__What you will do__. Copy every one of the following items line for line, keeping each character unchanged.

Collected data
==============================

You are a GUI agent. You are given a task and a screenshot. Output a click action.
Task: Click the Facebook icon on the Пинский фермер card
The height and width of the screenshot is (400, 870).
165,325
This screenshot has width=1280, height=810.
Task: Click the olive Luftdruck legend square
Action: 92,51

==============================

__Right answer__.
You are a GUI agent. You are given a task and a screenshot. Output a click action.
Task: Click the Facebook icon on the Пинский фермер card
The height and width of the screenshot is (400, 870).
165,325
This screenshot has width=1280, height=810.
Task: Click the olive Luftdruck legend square
Action: 92,51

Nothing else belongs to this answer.